• **DIRECTIONS**:
1. Repeat word for word the passage of the Wireless@SG article that opens with the words containing "Wireless@SG goes places" and closes with "over the network.".
2. Render this sentence from the Wireless@SG article in Spanish: "Wireless@SGx hotspots will allow automatic logins through mobile devices and PCs, and also link user profiles to the CLBE."
3. Extend the article on the Wireless@SG location-based engine, picking up after its final sentence.

• **PAGE EXCERPT**:
Segment Open

X
Home & Office

Wireless@SG goes places with new engine

update Singapore's wireless broadband network now supports location-aware apps and services through new Centralised Location-based Engine.
Written by Victoria Ho, Contributor

update SINGAPORE--The country's government-funded free Wi-Fi service, Wireless@SG, has opened a location-based engine to allow developers to build location-aware apps and services over the network.

At a press briefing here Thursday, the Infocomm Development Authority of Singapore (IDA) demonstrated the new Centralised Location-based Engine (CLBE), aimed at enabling a slew of new services such as advertising, friend-finding and searching for nearby retail outlets.

This is made available today through a new process it calls Seamless and Secure Access (SSA), where users need to download an authentication application from the IDA to get connected to hotspots marked "Wireless@SGx". This differentiates the hotspots from the traditional Wireless@SG hotspots, which require users to go to a Webpage in order to sign in.

Wireless@SGx hotspots will allow automatic logins through mobile devices and PCs, and also link user profiles to the CLBE. This allows location-aware apps and services that can call up the CLBE database to push alerts and advertisements to users.

Segment Closed

• **LISTED ENTRIES**:
Segment Open

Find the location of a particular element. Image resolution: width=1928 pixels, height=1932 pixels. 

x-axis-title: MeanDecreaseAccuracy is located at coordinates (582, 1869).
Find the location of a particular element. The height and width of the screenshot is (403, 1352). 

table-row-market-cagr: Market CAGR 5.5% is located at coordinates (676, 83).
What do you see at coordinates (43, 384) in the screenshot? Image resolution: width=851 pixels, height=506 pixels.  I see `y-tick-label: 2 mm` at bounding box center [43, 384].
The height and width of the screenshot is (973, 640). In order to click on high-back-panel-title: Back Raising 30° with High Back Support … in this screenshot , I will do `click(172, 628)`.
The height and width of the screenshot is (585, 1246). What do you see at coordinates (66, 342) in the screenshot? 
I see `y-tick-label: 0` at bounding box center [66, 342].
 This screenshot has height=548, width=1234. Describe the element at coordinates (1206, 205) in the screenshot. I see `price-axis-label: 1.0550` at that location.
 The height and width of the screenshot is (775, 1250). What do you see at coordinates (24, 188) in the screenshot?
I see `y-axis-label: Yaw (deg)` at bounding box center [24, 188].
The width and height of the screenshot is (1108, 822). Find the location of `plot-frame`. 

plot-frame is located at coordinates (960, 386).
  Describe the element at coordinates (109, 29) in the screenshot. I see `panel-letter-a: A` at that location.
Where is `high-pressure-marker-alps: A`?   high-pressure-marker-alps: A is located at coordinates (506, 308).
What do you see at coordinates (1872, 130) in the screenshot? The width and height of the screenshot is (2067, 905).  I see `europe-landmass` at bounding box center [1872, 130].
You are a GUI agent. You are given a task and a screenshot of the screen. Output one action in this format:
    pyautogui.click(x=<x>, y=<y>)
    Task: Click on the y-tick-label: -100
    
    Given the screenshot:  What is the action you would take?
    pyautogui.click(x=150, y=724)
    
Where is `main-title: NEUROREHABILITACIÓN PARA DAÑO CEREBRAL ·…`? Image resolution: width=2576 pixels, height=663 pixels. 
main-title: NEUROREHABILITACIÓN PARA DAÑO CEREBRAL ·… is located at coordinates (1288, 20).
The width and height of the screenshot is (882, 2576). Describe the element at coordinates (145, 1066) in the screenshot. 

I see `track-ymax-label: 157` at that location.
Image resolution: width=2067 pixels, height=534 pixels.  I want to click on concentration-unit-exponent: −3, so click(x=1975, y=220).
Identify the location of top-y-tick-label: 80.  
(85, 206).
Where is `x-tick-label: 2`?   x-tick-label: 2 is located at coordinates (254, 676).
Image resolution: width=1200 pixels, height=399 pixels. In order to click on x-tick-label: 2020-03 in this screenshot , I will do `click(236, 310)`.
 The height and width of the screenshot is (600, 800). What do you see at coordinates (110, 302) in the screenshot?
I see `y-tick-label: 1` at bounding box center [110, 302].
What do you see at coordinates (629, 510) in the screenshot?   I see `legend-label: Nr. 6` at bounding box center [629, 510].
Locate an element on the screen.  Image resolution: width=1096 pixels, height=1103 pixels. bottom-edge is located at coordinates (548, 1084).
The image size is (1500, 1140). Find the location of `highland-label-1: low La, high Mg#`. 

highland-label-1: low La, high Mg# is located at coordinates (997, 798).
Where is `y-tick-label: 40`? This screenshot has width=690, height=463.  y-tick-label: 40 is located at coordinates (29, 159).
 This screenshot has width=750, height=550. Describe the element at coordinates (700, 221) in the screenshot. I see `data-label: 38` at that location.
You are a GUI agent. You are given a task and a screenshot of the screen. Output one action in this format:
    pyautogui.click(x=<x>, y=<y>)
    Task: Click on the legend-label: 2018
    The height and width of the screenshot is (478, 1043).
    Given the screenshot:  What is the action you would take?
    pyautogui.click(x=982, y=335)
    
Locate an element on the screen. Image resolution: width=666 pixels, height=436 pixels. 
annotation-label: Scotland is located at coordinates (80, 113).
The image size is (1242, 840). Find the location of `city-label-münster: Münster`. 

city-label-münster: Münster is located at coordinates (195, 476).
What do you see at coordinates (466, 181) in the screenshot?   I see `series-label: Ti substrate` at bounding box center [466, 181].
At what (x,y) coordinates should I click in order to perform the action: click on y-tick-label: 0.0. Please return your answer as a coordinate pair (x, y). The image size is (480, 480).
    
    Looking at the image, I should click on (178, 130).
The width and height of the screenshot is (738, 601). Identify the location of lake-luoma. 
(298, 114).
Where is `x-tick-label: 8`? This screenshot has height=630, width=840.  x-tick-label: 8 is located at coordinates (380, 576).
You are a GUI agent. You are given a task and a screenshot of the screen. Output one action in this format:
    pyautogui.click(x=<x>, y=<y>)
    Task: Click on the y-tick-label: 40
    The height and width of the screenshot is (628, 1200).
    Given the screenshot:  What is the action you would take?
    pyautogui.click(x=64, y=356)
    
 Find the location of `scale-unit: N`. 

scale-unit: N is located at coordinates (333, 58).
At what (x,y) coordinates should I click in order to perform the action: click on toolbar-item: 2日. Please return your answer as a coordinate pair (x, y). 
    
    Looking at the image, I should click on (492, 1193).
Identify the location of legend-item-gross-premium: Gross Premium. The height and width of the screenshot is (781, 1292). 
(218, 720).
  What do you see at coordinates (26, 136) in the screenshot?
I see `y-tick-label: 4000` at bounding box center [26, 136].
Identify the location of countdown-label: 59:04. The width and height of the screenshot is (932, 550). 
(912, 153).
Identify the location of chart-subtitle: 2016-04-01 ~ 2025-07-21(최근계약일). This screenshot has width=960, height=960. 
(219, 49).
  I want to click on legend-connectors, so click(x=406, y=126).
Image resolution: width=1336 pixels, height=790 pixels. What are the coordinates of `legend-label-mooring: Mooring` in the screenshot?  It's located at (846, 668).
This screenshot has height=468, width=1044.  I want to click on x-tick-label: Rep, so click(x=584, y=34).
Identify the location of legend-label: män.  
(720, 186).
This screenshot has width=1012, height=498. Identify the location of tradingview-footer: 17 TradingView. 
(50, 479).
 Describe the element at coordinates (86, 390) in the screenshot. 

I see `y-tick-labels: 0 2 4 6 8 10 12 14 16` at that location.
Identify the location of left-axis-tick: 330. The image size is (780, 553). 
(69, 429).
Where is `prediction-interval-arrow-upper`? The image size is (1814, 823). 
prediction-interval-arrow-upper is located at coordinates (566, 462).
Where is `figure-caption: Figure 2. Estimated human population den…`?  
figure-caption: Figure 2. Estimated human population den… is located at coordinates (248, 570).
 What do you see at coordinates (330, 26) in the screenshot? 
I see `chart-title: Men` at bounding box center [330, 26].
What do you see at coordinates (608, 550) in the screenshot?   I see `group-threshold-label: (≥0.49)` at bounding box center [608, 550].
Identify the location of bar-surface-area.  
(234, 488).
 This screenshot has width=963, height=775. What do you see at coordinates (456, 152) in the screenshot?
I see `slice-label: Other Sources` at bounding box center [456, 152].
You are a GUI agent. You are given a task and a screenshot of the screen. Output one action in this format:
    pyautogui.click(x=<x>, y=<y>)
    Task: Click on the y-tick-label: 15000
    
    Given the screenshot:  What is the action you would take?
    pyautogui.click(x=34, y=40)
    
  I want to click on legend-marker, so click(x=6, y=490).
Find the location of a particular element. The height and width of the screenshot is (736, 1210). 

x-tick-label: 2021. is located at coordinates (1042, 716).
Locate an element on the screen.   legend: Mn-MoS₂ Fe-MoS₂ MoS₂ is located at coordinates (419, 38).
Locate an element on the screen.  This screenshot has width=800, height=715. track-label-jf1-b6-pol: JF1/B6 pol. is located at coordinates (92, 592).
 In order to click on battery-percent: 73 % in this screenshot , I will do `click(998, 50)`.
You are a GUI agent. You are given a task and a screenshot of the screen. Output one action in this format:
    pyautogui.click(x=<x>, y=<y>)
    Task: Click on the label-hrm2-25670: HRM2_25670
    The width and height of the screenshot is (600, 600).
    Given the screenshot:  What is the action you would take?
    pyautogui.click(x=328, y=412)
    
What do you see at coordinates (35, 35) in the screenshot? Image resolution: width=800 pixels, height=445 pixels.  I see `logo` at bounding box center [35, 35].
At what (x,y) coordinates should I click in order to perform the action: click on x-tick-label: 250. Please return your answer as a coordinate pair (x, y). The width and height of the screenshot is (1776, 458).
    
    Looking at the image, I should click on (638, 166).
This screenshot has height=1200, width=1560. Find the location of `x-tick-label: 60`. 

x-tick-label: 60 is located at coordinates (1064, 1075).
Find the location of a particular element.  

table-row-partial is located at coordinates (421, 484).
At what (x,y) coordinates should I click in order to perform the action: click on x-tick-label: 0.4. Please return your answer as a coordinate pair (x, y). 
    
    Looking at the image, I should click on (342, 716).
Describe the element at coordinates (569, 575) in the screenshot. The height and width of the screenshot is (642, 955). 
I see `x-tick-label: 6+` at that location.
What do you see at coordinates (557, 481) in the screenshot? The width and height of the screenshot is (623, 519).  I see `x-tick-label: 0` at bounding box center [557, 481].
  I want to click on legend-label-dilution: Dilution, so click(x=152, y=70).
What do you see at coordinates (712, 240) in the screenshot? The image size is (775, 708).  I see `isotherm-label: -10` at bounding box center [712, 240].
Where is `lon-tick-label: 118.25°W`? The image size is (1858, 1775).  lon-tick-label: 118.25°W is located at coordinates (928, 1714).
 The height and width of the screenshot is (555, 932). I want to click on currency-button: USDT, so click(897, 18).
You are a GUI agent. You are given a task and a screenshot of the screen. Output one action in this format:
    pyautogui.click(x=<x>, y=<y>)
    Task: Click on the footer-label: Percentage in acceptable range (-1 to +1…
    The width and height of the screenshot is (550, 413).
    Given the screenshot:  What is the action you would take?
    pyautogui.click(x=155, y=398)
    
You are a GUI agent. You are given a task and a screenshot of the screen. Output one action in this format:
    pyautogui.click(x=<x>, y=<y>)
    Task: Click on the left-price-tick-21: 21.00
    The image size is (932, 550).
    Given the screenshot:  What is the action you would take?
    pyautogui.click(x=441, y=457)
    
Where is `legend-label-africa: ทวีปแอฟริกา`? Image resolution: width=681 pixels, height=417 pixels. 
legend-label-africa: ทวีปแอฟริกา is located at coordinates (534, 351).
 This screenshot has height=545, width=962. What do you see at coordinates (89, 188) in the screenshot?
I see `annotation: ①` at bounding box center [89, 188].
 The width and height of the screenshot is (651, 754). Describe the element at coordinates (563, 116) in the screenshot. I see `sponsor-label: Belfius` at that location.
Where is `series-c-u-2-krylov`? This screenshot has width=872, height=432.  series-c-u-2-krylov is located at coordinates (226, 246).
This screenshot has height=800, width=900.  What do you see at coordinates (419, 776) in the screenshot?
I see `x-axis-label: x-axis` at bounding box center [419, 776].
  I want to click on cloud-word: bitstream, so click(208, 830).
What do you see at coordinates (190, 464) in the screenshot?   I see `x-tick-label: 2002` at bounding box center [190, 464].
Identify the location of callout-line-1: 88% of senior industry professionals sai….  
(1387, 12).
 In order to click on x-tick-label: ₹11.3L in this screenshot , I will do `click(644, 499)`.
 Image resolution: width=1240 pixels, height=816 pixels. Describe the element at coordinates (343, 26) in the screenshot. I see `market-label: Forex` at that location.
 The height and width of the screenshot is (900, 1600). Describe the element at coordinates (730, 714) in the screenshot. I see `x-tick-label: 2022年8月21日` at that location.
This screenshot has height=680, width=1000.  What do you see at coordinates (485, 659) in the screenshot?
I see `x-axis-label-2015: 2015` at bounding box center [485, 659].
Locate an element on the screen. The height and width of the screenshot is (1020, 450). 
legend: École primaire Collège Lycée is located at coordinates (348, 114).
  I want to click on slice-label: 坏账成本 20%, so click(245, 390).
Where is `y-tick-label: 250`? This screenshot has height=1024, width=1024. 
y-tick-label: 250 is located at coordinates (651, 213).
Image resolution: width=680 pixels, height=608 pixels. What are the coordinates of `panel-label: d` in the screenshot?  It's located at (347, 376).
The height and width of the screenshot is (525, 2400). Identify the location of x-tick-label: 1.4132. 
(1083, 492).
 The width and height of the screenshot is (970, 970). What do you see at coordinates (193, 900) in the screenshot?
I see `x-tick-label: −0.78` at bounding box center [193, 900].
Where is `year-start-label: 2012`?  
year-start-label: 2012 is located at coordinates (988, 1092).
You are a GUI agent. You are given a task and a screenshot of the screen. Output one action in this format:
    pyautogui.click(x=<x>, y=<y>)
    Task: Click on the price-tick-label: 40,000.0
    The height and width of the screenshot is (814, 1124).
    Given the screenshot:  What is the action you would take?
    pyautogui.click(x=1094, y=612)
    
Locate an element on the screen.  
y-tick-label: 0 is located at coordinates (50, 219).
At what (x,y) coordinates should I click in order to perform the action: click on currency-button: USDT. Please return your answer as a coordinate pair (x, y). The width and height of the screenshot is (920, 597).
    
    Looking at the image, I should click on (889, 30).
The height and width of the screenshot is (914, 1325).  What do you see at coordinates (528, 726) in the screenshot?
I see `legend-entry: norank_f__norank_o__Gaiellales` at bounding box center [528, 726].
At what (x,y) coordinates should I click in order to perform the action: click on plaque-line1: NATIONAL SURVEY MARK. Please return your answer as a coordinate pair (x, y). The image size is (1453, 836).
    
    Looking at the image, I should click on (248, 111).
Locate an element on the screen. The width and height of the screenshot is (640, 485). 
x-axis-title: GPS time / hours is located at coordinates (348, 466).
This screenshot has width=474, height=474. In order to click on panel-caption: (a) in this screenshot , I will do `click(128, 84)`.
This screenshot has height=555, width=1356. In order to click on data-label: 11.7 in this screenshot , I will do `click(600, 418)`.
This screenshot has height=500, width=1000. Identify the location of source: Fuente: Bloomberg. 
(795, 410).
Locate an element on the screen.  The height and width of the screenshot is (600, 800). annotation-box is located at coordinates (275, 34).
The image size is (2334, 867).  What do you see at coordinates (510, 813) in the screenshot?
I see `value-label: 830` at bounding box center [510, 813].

Segment Closed

• **RESPONSES TO THE EXERCISE**:
1.
Wireless@SG goes places with new engine

update Singapore's wireless broadband network now supports location-aware apps and services through new Centralised Location-based Engine.
Written by Victoria Ho, Contributor

update SINGAPORE--The country's government-funded free Wi-Fi service, Wireless@SG, has opened a location-based engine to allow developers to build location-aware apps and services over the network.

2. Los puntos de acceso Wireless@SGx permitirán inicios de sesión automáticos a través de dispositivos móviles y PC, y también vincularán los perfiles de usuario con el CLBE.

3.
Users will not be able to opt out from receiving these ads but can choose to continue using the traditional Wireless@SG hotspots for connectivity, without the additional apps and services, according to operators present at the briefing.

iCell Network CEO Ken Chua said the company has been able to upkeep a profitable service through advertising, and is looking to the new platform to increase advertising revenues as well as additional revenues from services provided atop Wireless@SG.

For example, Chua said, Wireless@SG may take a cut from a cashless transaction or taxi booking through the SSA.

Developers wanted for location-based apps
Alex Tan, product development head at MobileOne (M1) Connect, said Wireless@SG operators are looking to court developers to build third-party apps for their individual dashboards.

The network's three operators--iCell Network, M1 and SingTel--offer their own versions of the SSA installer, which will come with app dashboards carrying app selections unique to each operator. Users are allowed to use any of the three dashboards--or all of them, if they so choose.

As a result, Tan said the operators are looking to attract developers in order to differentiate their service offerings.

M1 has also been tasked to host and manage the CLBE, which it will make available to developers via APIs (application programming interfaces). According to M1's Web site, interested parties should apply to M1 and will be charged S$200 (US$141) per month for access to the CLBE.

Tan said the mobile operator is anticipating heavy usage to the tune of "hundreds of thousands" of API calls to the CLBE database, and has made the necessary capacity provisions on the backend.

He added that developer-submitted apps will first be screened by operators, before they go through a final approval process with the IDA, for inclusion in the app dashboards.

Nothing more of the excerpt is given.